Even Karl Marx rejected the dead weight of the past in his writings when he pointed out that:

Men make their own history, but they do not make it as they please; they do not make it under circumstances chosen by themselves, but under circumstances directly given and transmitted from the past. The traditions of all the dead generations weigh like a nightmare on the living. And just when they seemed engaged in revolutionizing themselves and things, in creating something entirely new, precisely in such epochs of revolutionary crisis, they conjure up the spirits of the past to their services and borrow from them names, battle slogans and costumes in order to present the new scene of world history in time honored disguise and this borrowed language.

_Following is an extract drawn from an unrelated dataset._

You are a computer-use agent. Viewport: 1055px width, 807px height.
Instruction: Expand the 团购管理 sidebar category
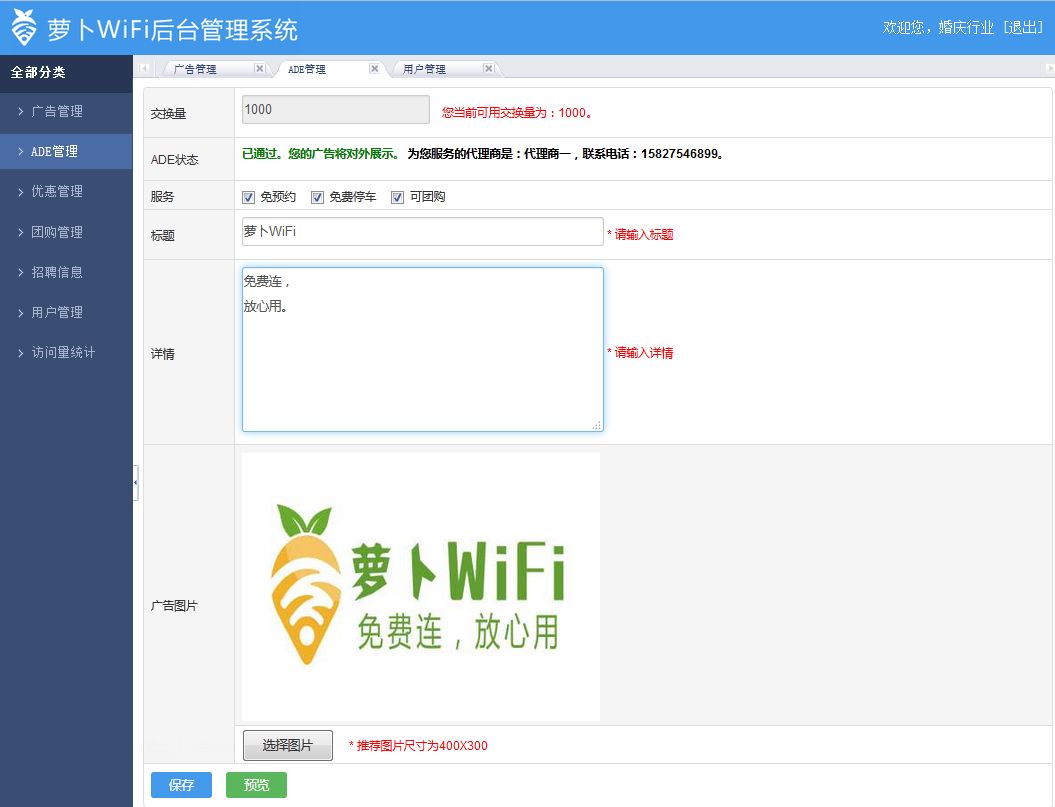(57, 232)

Yes, Cameroonian Union-Nationalism was born from the shortcomings of the past nine decades of our past. It has been tragic. Nevertheless, great lights were revealed, enlightening figures that as leaders of our civic-nationalism sustained the spirit of the Cameroonian dream. However, despite their tremendous role, Cameroonian union-nationalists should be sober enough and avoid living and thinking behind the times, as if they are still haunted by the defeats suffered over the century. We should not conjure or imitate the past in our efforts to reorganize our lives and build the New Cameroon.  Our cultures and traditions should be invoked only to help in providing guidelines in bringing progress and in bringing forth to life individuals who through modern technological uniformity would contribute to new cultures that would accommodate modern demands and reality. These new cultures should be capable of burying the inherent traits of despotism in our pasts while promoting freedom of choice, openness and creativity.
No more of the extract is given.